It’s time to take a look back at what went down in Finagle, Finatra and related libraries over the past few months and get an idea of what’s to come. This covers the April and June releases (apologies for missing May) as well as the upcoming 7.0.0 release planned for the next week or two. We plan to continue this review regularly, on a quarterly basis. You can start with a recap of what we were talking about last time.
Considerable effort at improving the throughput of Finagle services was undertaken and your CPU cores and garbage collectors have spent that extra time getting an early start on their summer beach reads. This work was broad based and intended to help the majority of Finagle users. Examples include our Tweet service which saw a 15% decrease in CPU time and a 13% decrease in allocations while our User service saw 16% and 6% respectively.
The work began with a suite of optimizations to Twitter Futures [1, 2, 3, 4, 5, 6, 7, 8, 9, 10, 11, 12, 13] (these ideas came courtesy of @flaviowbrasil).
Finagle’s memcached client got a tune up [1, 2, 3, 4, 5] and microbenchmarks show decoding times decreased by a factor of four.
The move to Netty 4 allows us to take advantage of more optimizations and internally we’ve toggled on buffer pooling and refcounting for ThriftMux control messages while the rollout of the edge-triggered native transport is in progress.
Our new load balancer, Deterministic Aperture, has begun early production usage. It is early days, though the initial results are promising and our goal is to promote it to Finagle’s default load balancer.
Scrooge work included allocation reductions for Scala and Java generated code. Investigations have begun to see if the generated code can be more modularized which will unlock  ResponseClassification on the server-side among other wins.
The emphasis on efficiency will continue this summer with a few bets we believe will payoff. The first is making ThriftMux+Scrooge operate directly on off-heap buffer representations, unlocking zero-copy payloads. Given the gains we’ve seen by leaving Mux control messages off-heap, we expect big gains. The second bet is changing Mux’s sessions to be “push based” instead of “pull”. This avoids the conversions back and forth from Netty’s push model and early prototyping has shown significant throughput improvements. Assuming the new push based model performs as expected, we plan to deliver similar changes for HTTP/2 and Memcached.
Transparently replacing HTTP/1.1 usage with HTTP/2 is underway.
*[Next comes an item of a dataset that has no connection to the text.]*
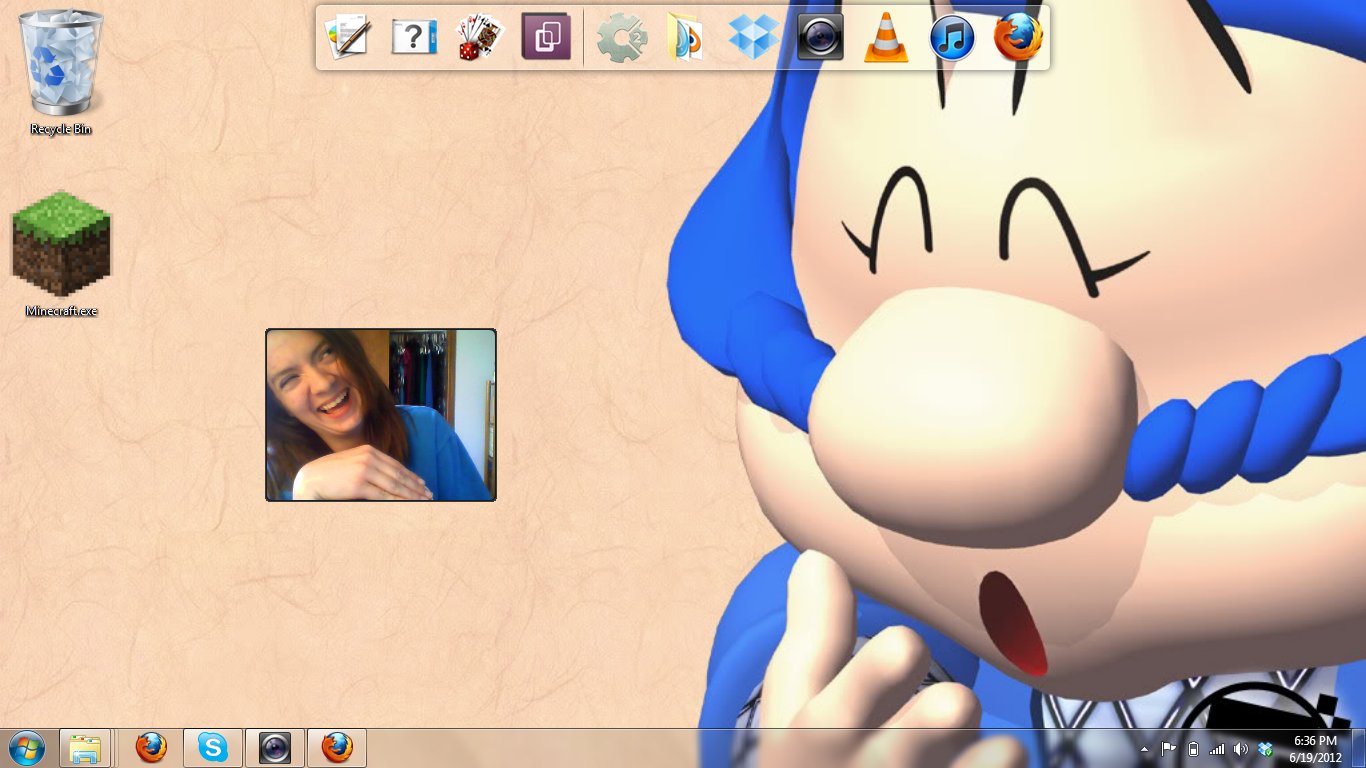Launch Dropbox from the top dock
The height and width of the screenshot is (768, 1366).
coord(753,38)
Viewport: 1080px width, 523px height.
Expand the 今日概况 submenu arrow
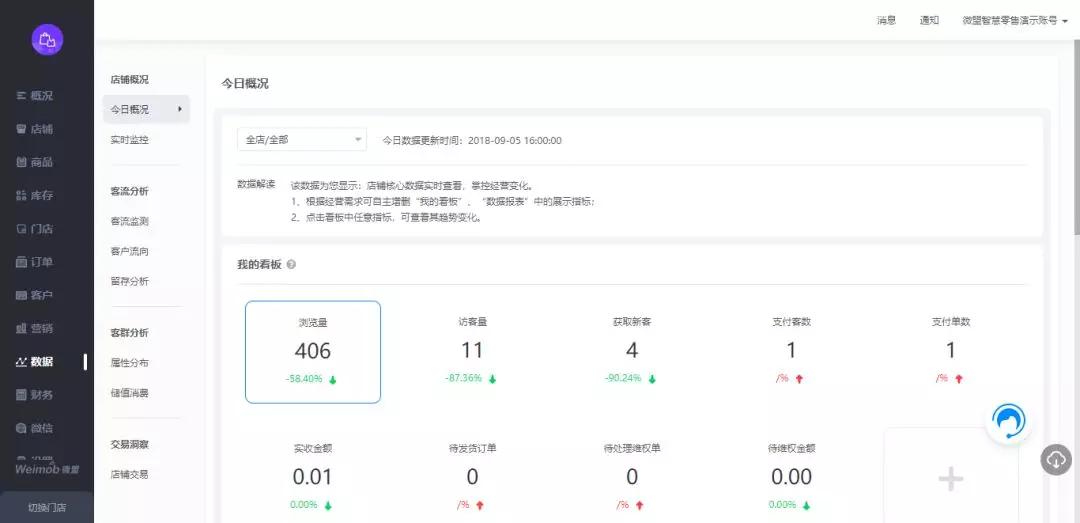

H2 gives you the resource reductions (a single multiplexed connection) and resiliency features (fast rolling restarts without a success rate drop) that services are already accustomed to with Mux.
While most of the spring was work on plumbing that you get for free, a couple of user APIs were added in Tunables and MethodBuilder.
There is a rich tradition of our interns landing incredibly useful functionality — TwitterServer’s admin pages UI, client-side nack admission control, and histograms details. This summer is no different with @McKardah working to wire up Twitter Futures into IDEA’s async stacktraces.
Converting logging in TwitterServer over to slf4j is a large change that is in progress.
A revamped set of APIs for SSL/TLS were shipped which is powering our mTLS implementation. SSL/TLS work continues with a goal of adding STARTTLSÂ support to Mux.
All of Finagle’s protocols have been migrated to Netty 4 (squeee!!!) and the work to rip Netty 3 completely out of Finagle is pretty far along. It has taken us years to get here and the benefits for efficiency and features like HTTP/2 are good indicators of why it was worth it.